Last week, the Alpha Bakers made one of my favorite cakes from The Baking Bible, "the Lemon Posset," page 111. You can read about all of the results on their individual blogs if you click on Alpha Bakers Bake Along on the portal. It is fascinating to see all the different ways in which they used this ethereal cream that consists only of lemon, cream, and sugar. One person, Hanaa, even used it as a sort of tres leches by pouring it on top of the cake before it was set so that it saturated the cake. Hector used the posset as a glaze on a génoise made with 100% cornstarch. The texture of the cake crumb looks exquisite and I look forward to trying it for taste and tenderness evaluation!
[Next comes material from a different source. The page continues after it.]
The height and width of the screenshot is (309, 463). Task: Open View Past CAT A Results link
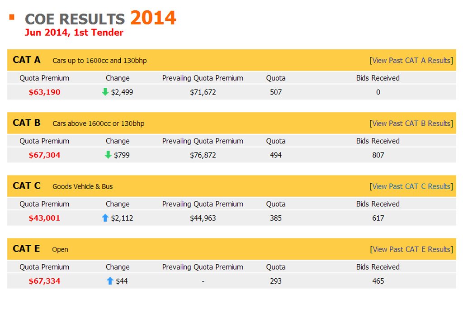(x=411, y=60)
Here is Hector's description of what he did: Reading all of Rose's 10 books, the Lemon Posset Shortcakes from The Baking Bible caught my interest. These are genoise little cakes topped with a light lemon curd. There are a few reasons for my choice.
First, I love making genoise, and knowing I learned how to use any cake pan size and shape to bake genoise, I felt confident I can make it into an odd shaped cake. Also, one of the office staff is wheat intolerant, so checkmate... I decided on using my no-flour variation.
Secondly, the lemon posset was described as a lemon curd without eggs, so I felt for all the mothers whom ask me to make a cake without eggs because their kids are allergic to eggs. I feel so depressed to know eggs is on the no-foods list. I tell those mothers, go somewhere else, because eggs are fundamental in my recipes. I do feel terrible. With the lemon posset, I could at least offer a filling or frosting without eggs! I can offer a recipe of lemon curd without eggs with the amazing lemon posset!
Thirdly, I knew making an odd shaped cake will leave me unsatisfied. So, I decided to make a giant cake batter, sufficient for my client's odd shaped cake and for a bundt cake for myself! I whipped a whopping 20 cup genoise cake batter, filling to the rim my 7 quart spiral mixer. For a 10 cup genoise cake batter, a 5 quart mixer is sufficient. I used Rose's Heavenly Cakes Genoise Rose recipe multiplied by 2, to make a 20 cup genoise cake batter.
To make the cake wheat free, substitute by weight the cake flour with cornstarch. With all cornstarch, the rise and grain are glorious. However, the texture is a little coarser such as there is a crunch when you bite on the cake. Everyone seems to like it, and describes it as a light and moist cake. It really is lighter than air. I describe my wheat free genoise as a ladyfinger with buttery taste.
To determine how much lemon posset to make for a 20 cup genoise, compare the amount of eggs used. I scaled up the lemon posset recipe by 5 1/2 times. Also, and perhaps the best piece of information from all my writing, is that I used a true old-fashioned heavy cream. It just makes everything made with cream much more delicious and with an amazing thick consistency. To do this, replace 1/4 of the cream with melted unsalted butter. I learned this from Cake Bible's Real Old Fashioned Whipped Cream recipe.
Bake the cake, cool it, moisten it with lemon syrup, chill it overnight, place the cake on a rack, pour the lemon posset like a glaze, collect what drips and pour again about 3 to 4 times until there is very little drippings.